대장균에서 자일로오스 이소머라아제 융합 단백질의 발현
자일로오스 이소머라아제 유전자를 갖는 pGEX-XI을 대장균 BL21에 형질전환시켰다. 형질전환된 세포들을 lOO㎍/ml의 암피실린을 포함한 LB 배지 상에서 선택하였다. 무작위로 콜로니를 채취하여 lOO㎍/ml의 암피실린을 포함한 LB 배지에서 밤새 배양시켰다. 상기와 같이 밤새 배양한 배양물의 1%를 lOO㎍/ml의 암피실린을 포함한 5 ml의 LB 배양액을 접종하기 위한 개시 배양물(starter culture)로 이용하였다. 배양액을 O.D. 600이 약 0.6-0.7에 도달할 때까지 인큐베이션하였다. 상기 각 배양액의 2ml를 1mM IPTG로 3시간 동안 유도시켰다. 동시에, 2 ml의 배양액을 대조구로서 유도 없이 펠릿으로 침전시켰다. 세포 펠릿을 lOO㎕ 시료 완충액에 재현탁시키고 50ul를 10% SDS-PAGE 겔에 로딩시켰다. 유도는 도 4에 도시된다.
클론 1 및 2의 유도된 세포에서 GST-자일로오스 이소머라아제 융합 단백질의 예상되는 크기인 76 KDa의 단백질을 관찰하였으나, 유도되지 않은 세포에서는 관찰되지 않았다. 따라서, 코돈 최적화된 자일로오스 이소머라아제는 올바른 판독 프레임으로 존재하고 전사되고 번역되었다.
대장균에서 자일로오스 이소머라아제 유전자의 기능의 증거
대장균 균주 AB477(proA2, his-4, aroCl, thi-1, lacYl, galK2, xyl-5, mtl-1, lambda-supE44)은 자일로오스 이소머라아제(XyIA) 결함 균주이다(Haldrup et at., 1998 & 2001). 돌연변이체에서 자일로오스 이소머라아제 유전자의 보완(compelementation)은 이 균주가 자일로오스를 이용하여 성장할 수 있게 하여, 그에 의해 그 기능을 입증할 것이다. 대장균 균주 AB477은 E.coli Genetic Stock Center, USA로부터 수득했다. pGEX-4T-3에 있는 자일로오스 이소머라아제 유전자를 암피실린(lOO㎍/ml)과 함께 l%(w/v) D-자일로오스를 함유하는 MacConkey 아가 플레이트 상에 플레이팅된 대장균 균주 AB477의 적격세포(competent cell)로 형질 전환시켰다. XylA 유전자를 갖는 형질전환체는 D-자일로오스를 발효할 수 있고 자일로오스를 함유한 MacConkey 아가 플레이트 상에서 적색으로 보인다.

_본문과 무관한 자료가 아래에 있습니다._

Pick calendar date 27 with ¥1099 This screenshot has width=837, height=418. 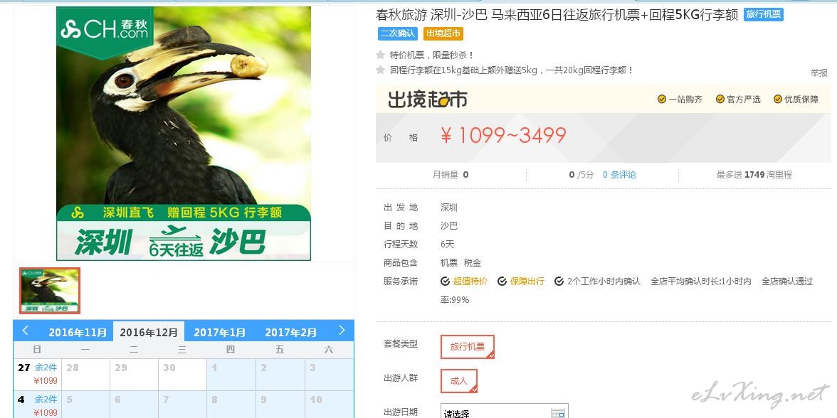click(x=37, y=374)
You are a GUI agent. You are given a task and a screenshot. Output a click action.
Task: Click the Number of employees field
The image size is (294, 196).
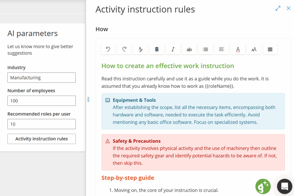click(x=42, y=101)
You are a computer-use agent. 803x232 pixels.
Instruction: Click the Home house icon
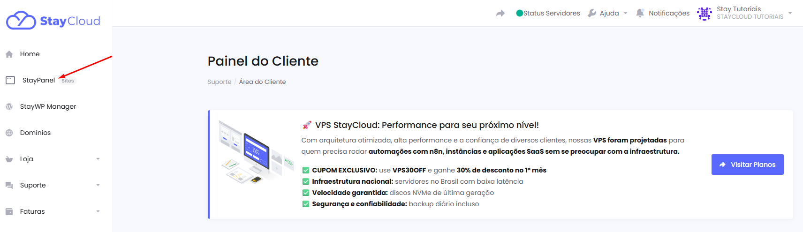(9, 54)
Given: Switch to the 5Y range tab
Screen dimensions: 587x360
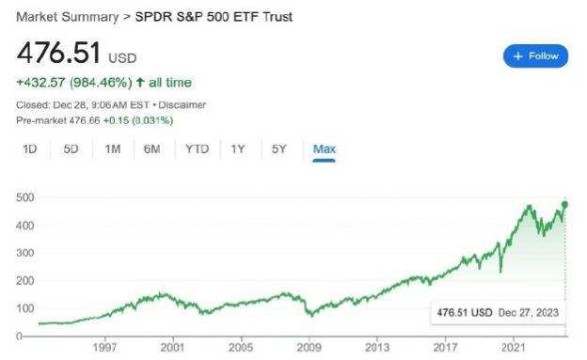Looking at the screenshot, I should point(278,149).
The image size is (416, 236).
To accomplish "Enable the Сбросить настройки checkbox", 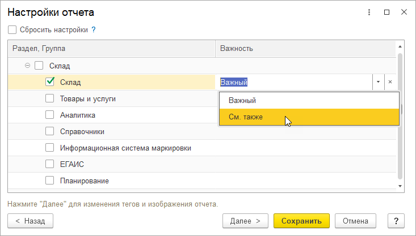I will 12,30.
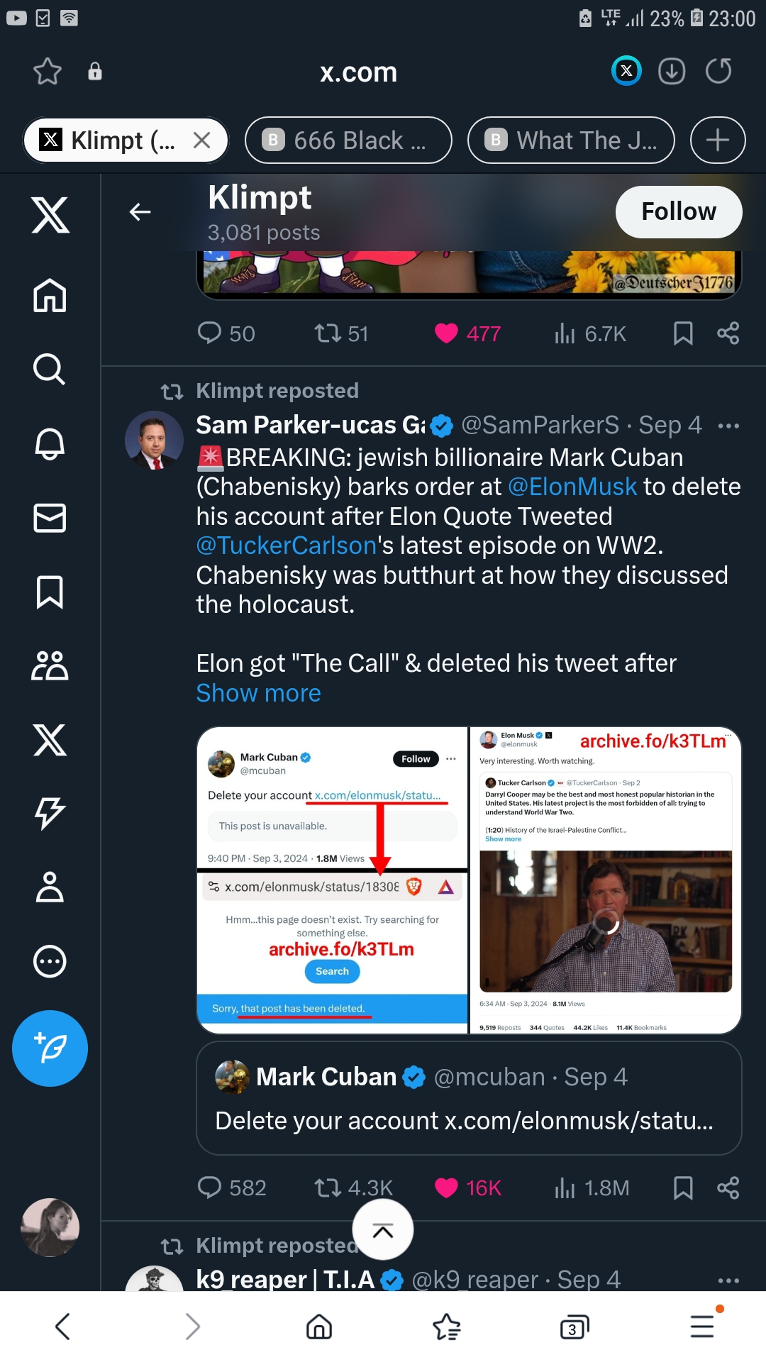The image size is (766, 1362).
Task: Like the Sam Parker post with 16K likes
Action: pos(446,1187)
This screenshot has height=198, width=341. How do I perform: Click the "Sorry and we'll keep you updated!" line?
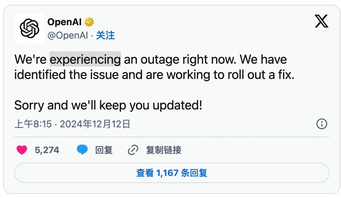point(108,105)
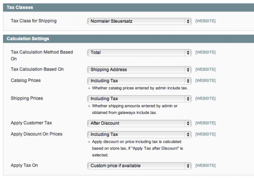This screenshot has width=254, height=178.
Task: Open the Tax Class for Shipping dropdown
Action: [x=139, y=21]
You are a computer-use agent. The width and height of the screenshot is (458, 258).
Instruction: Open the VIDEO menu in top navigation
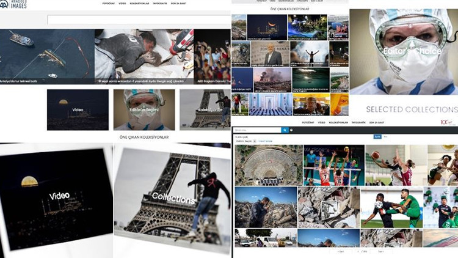(x=122, y=4)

AB477 숙주 세포, pGEX4T-3으로 형질전환된 세포 및 pGEX-XI로 형질전환된 세포를 각각 암피실린(lOO㎍/ml)을 함유한 MacConkey 배지 및 자일로오스(1% w/v) 및 암피실린(lOO㎍/ml)을 함유한 배지에 플레이팅하였다. 자일로오스를 함유한 배지에서 pGEX-XI를 갖는 적색 콜로니를 수득하였으나, 숙주 세포 및 pGEX4-T3을 갖는 AB477은 상기 배지에서 성장하지 않았다. 따라서, SC-1으로부터 분리된 코돈 최적화된 자일로오스 이소머라아제 유전자는 번역되었고 기능을 발휘했다.
실시예: 4
자일로오스 이소머라아제의 pCAMBIA로의 클로닝
pCAMBIA-1301은 pPZP 벡터로부터 유래되었다. 상기 벡터는 CaMV35S 프로모터 하에 있고 CaMV35S 폴리A 신호에 의해 종료되는 히그로마이신 포스포-트랜스퍼라아제(hpt)를 포함한다. 상기 유전자는 히그로마이신에 대한 저항성을 제공하여 형질전환된 세포가 히그로마이신 함유 배지에서 선택될 수 있게 한다.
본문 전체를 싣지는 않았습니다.